_Activity_: Using the records below, write out only the lines from the line containing "You are a GUI" up to and including the line containing "Task: Click the Turnstile icon in sidebar", exactly, with no pictures.

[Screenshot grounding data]
------------------------------------

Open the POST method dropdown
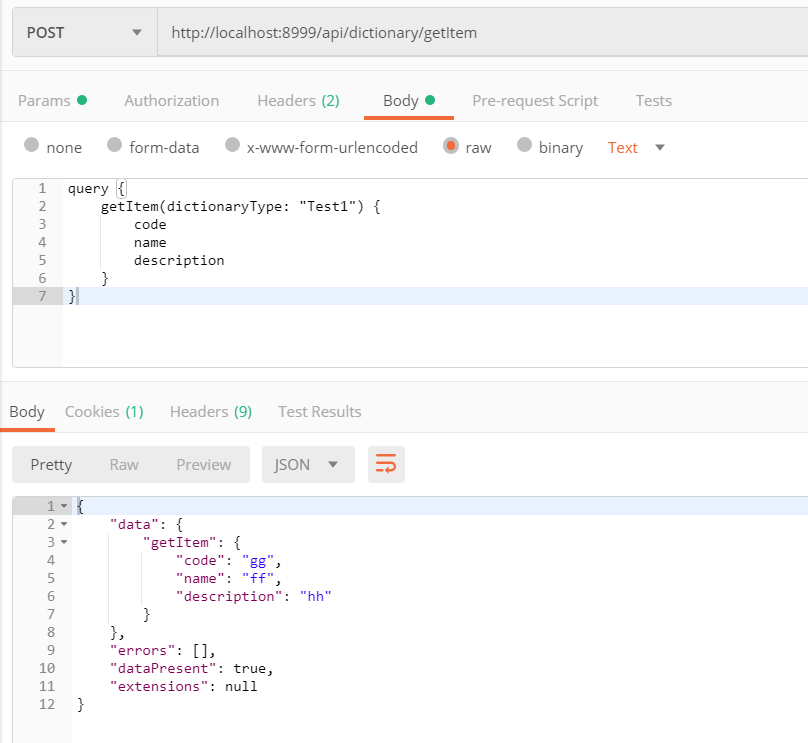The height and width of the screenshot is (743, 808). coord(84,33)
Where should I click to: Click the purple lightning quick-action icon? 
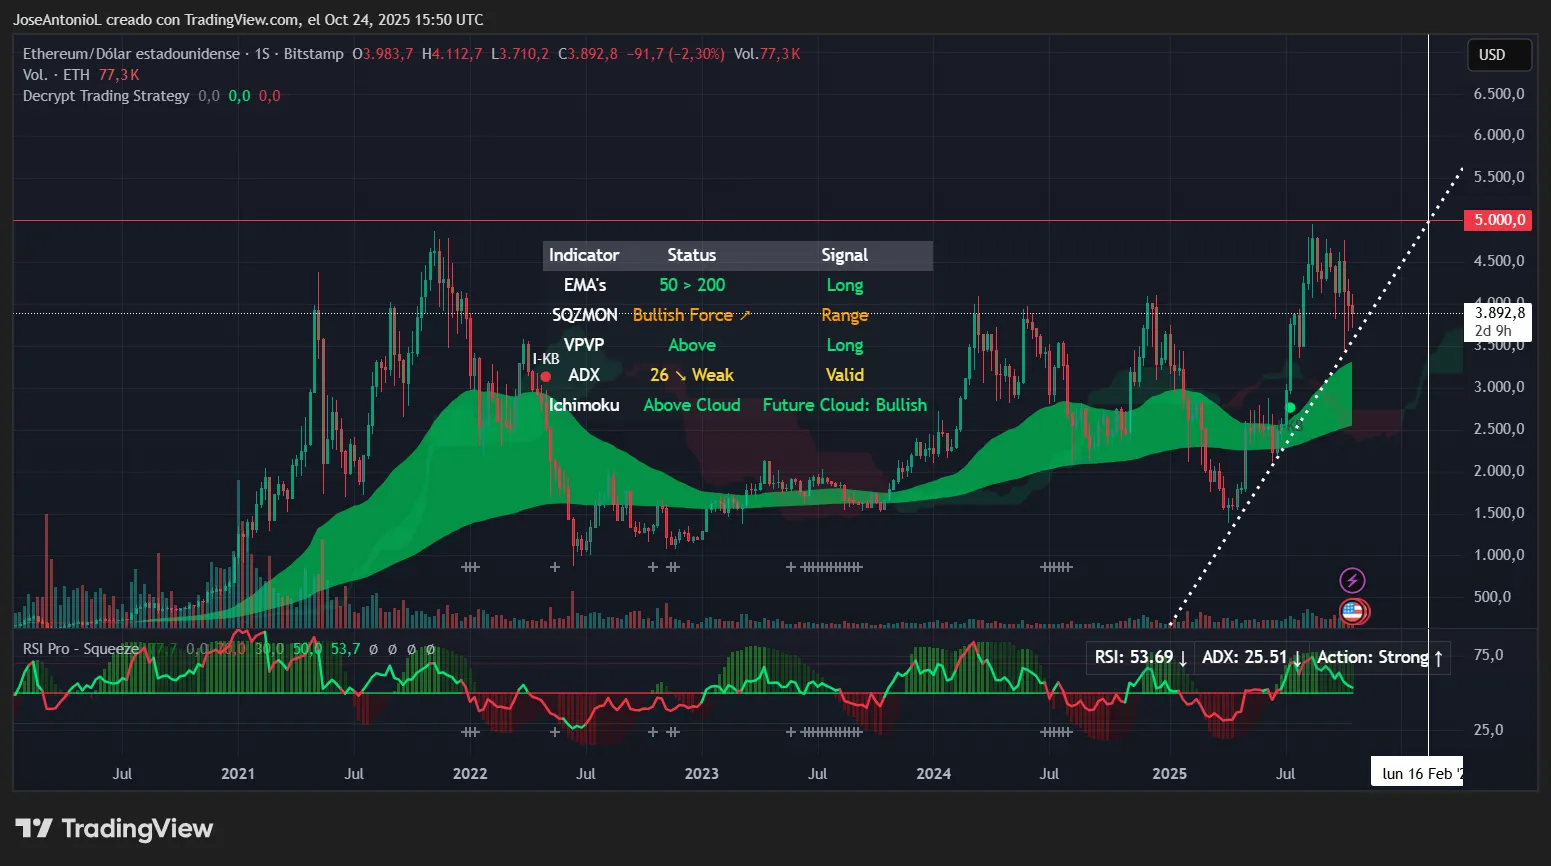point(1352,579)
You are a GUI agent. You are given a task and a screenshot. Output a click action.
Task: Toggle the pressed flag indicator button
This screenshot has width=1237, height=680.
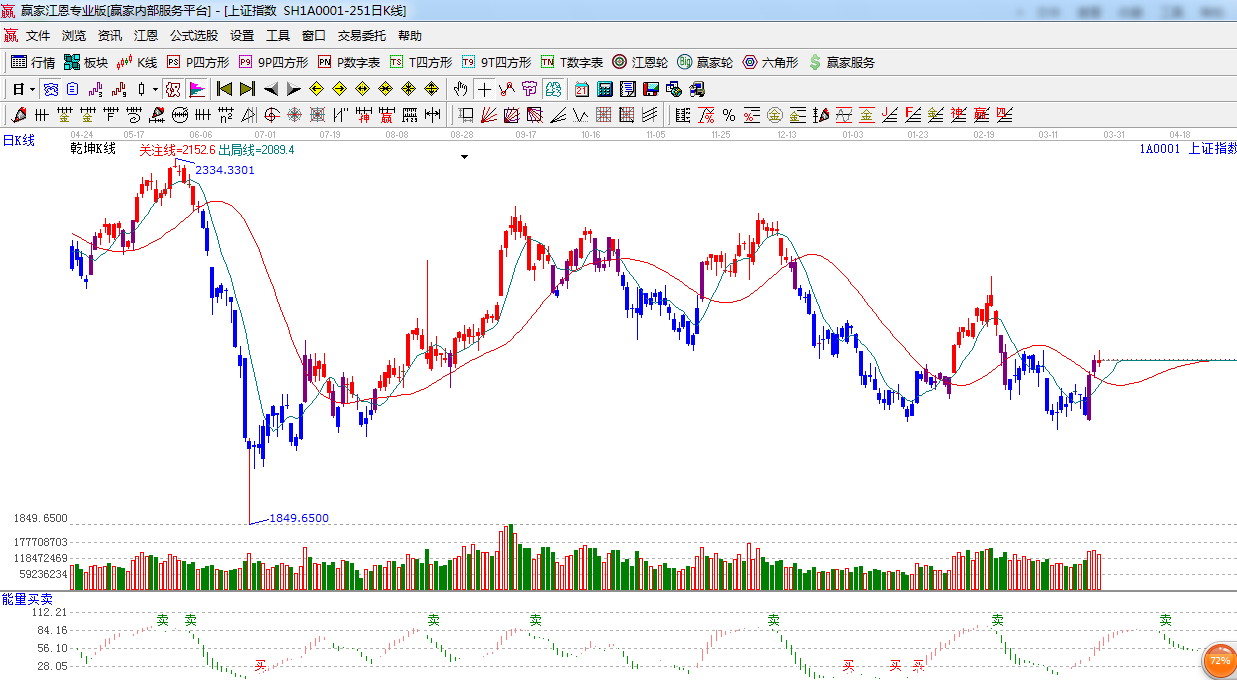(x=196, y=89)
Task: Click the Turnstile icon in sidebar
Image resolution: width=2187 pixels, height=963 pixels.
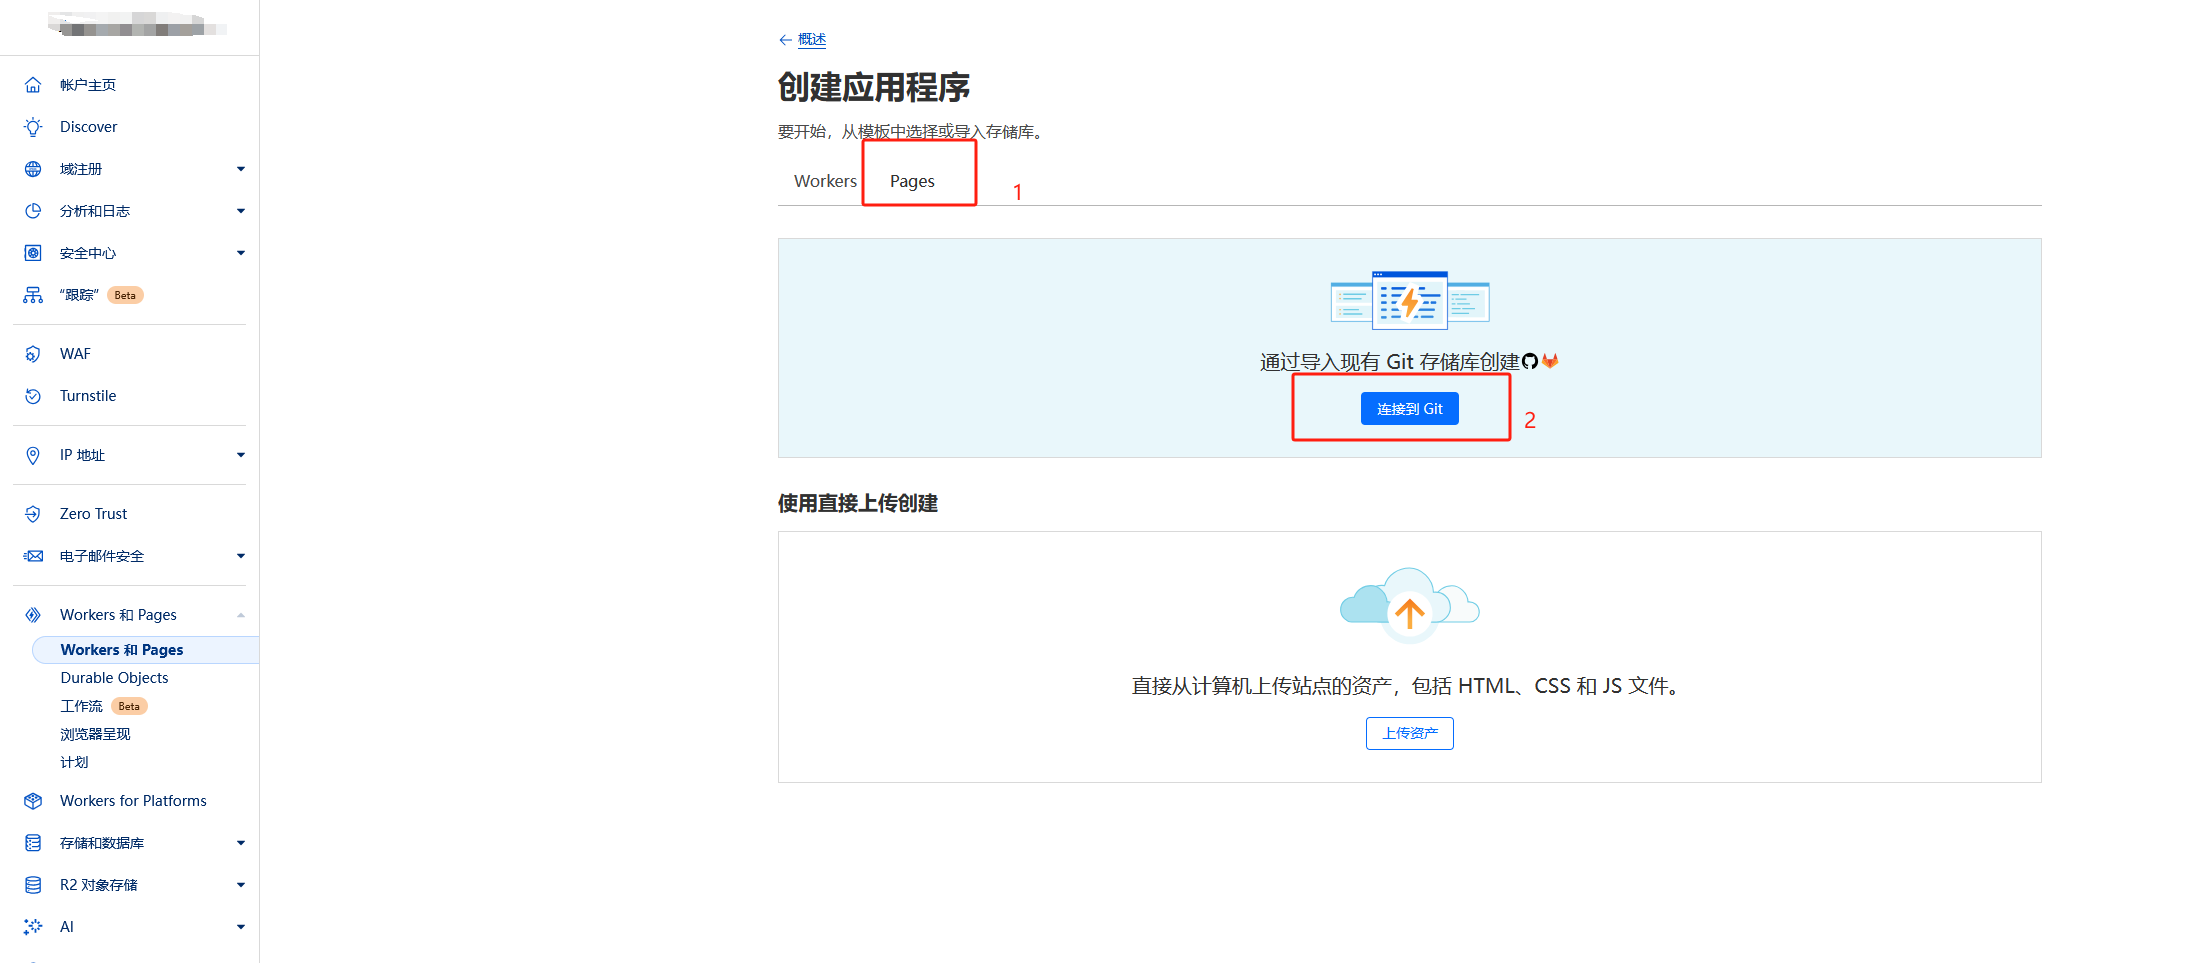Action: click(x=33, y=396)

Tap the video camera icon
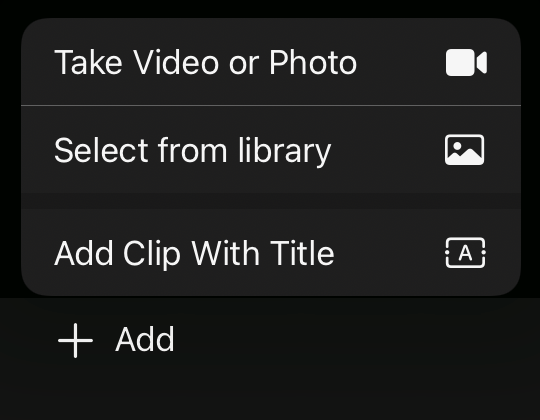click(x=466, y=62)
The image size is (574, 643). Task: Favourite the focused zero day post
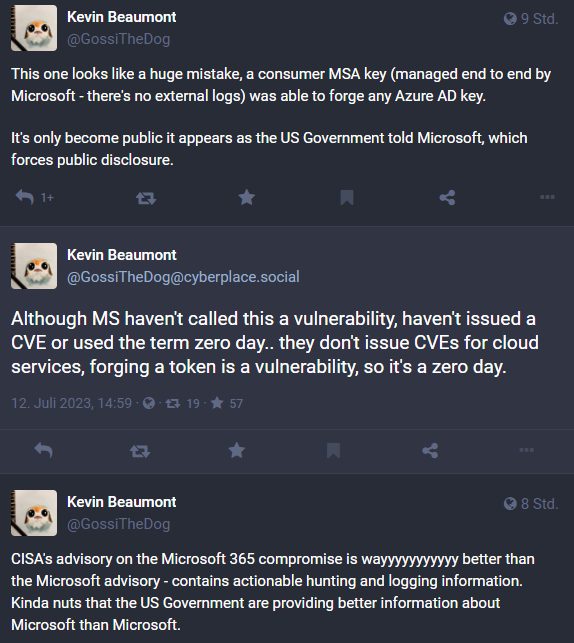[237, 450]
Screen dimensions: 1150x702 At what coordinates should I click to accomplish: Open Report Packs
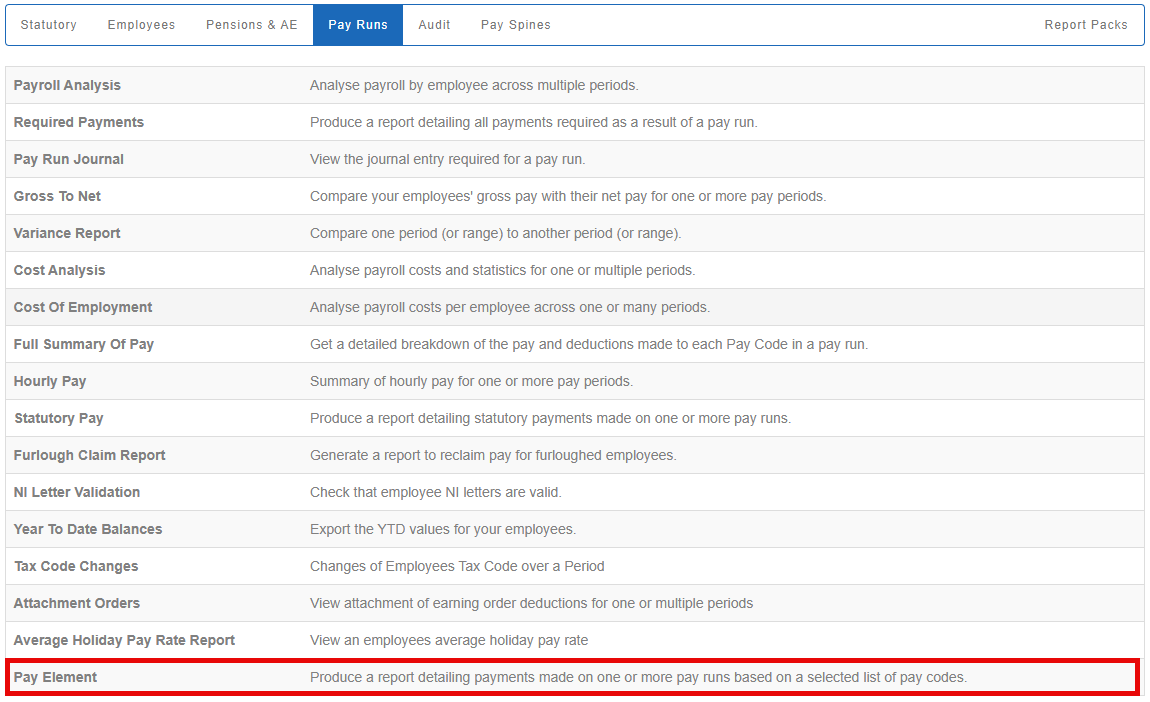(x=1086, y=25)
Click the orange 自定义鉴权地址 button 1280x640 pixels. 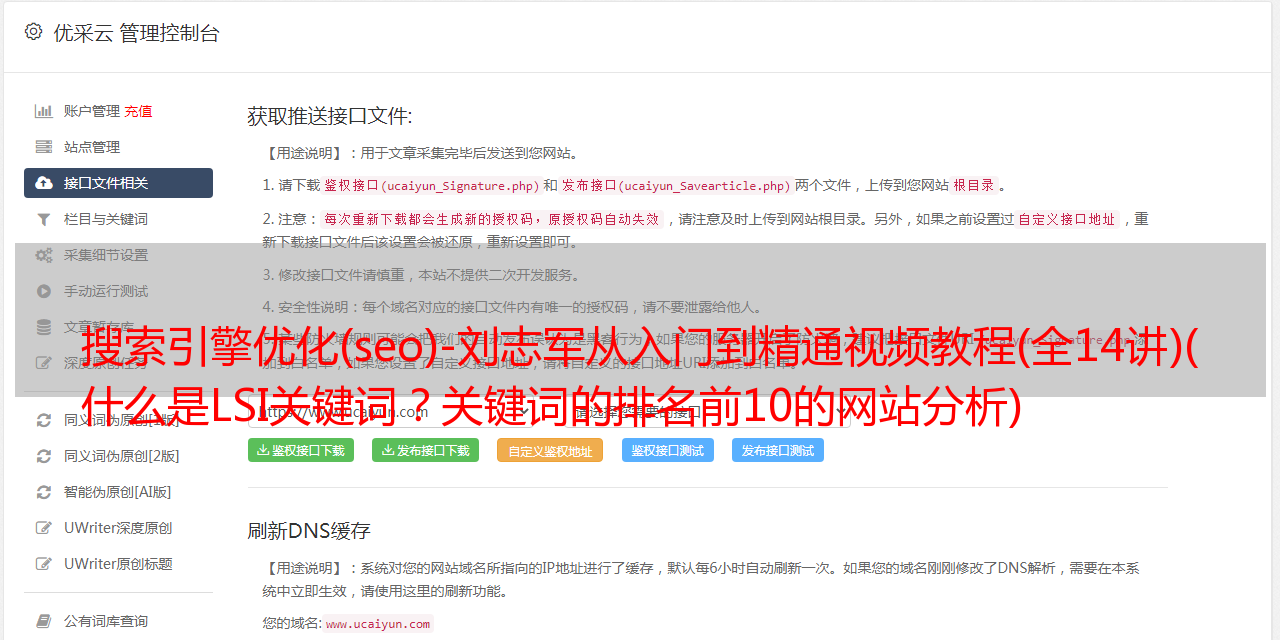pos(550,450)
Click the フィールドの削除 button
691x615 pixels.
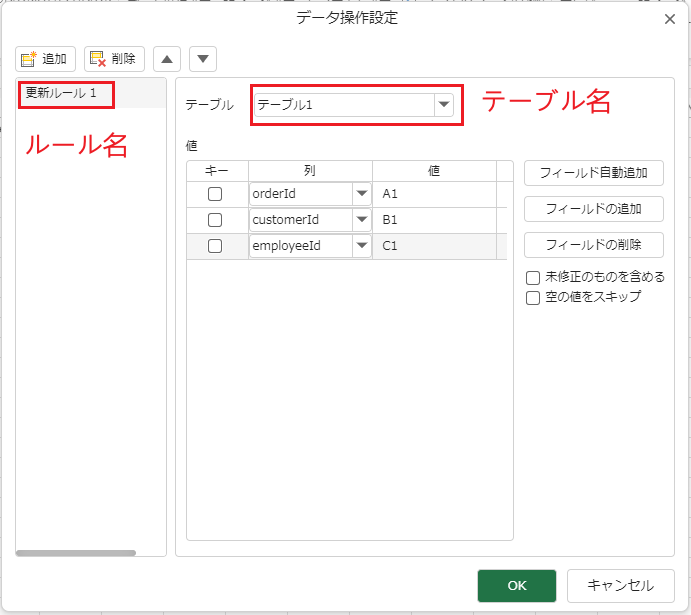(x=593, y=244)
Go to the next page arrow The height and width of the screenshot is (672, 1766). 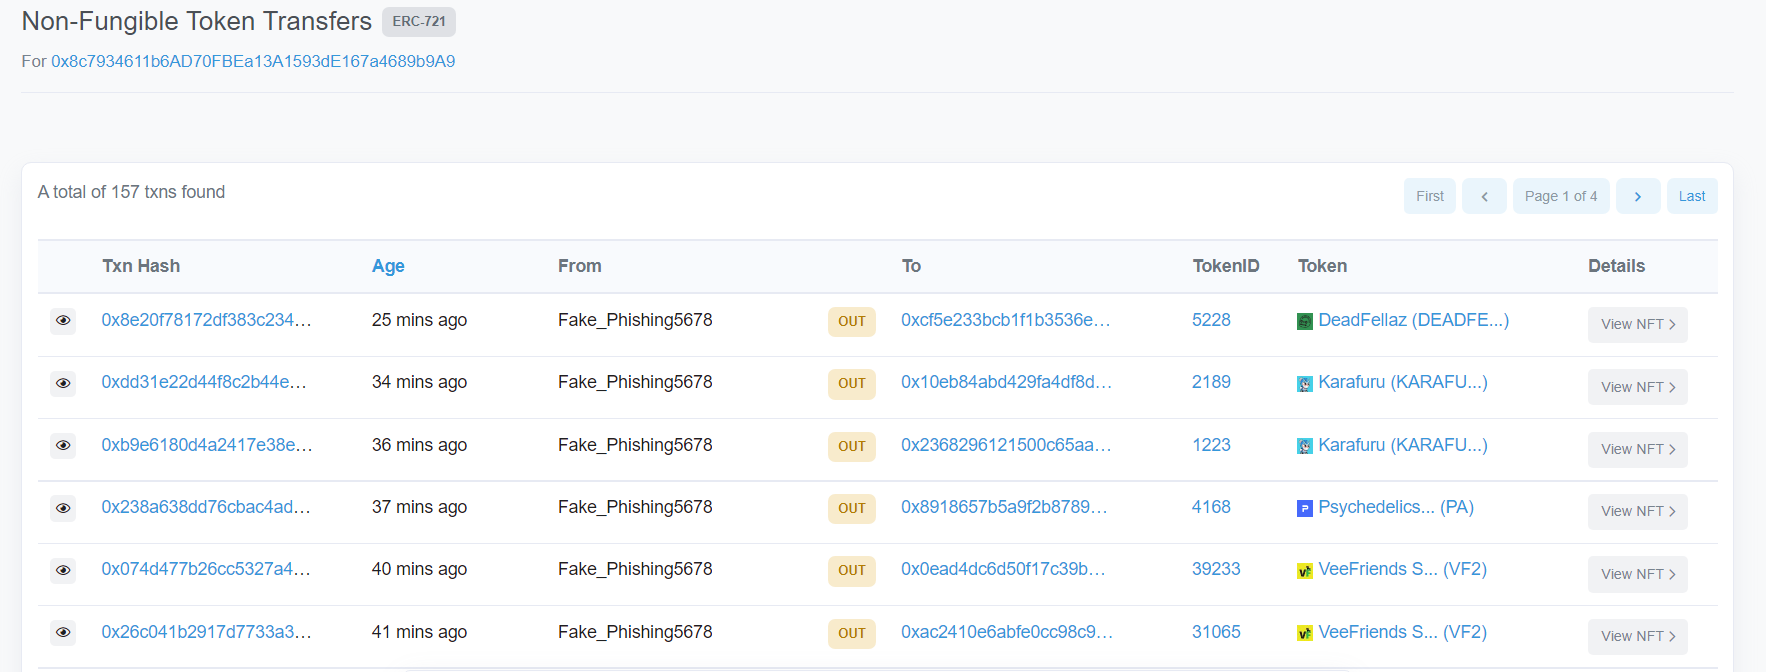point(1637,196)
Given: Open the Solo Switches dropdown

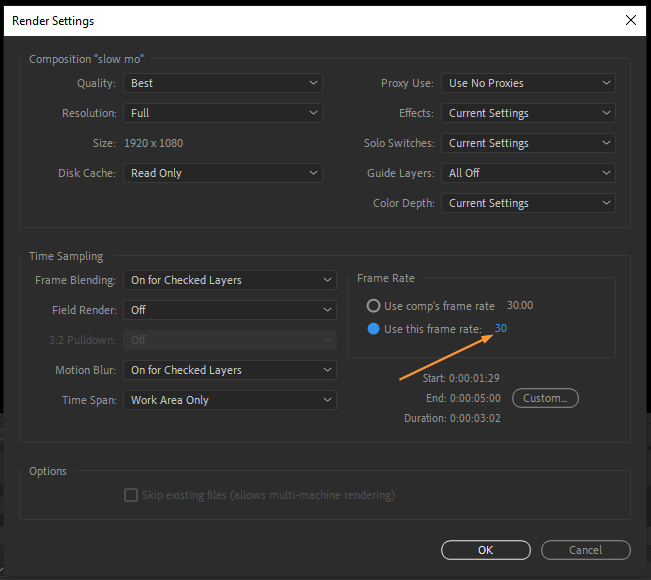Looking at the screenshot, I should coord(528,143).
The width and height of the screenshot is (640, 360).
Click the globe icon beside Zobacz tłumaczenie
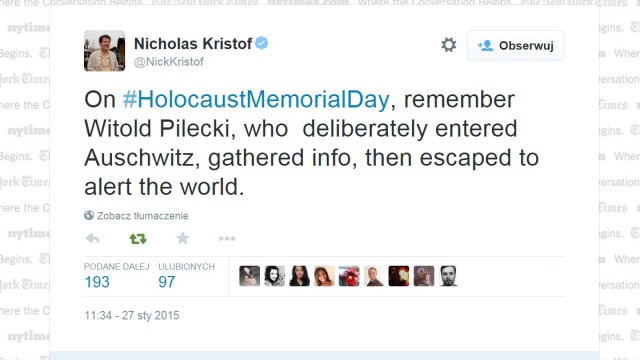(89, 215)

------------------------------------

_Solution to the problem_:
You are a GUI agent. You are given a task and a screenshot. Output a click action.
Task: Toggle the pressed flag indicator button
This screenshot has width=1237, height=680.
(x=196, y=89)
Task: Click the Turnstile icon in sidebar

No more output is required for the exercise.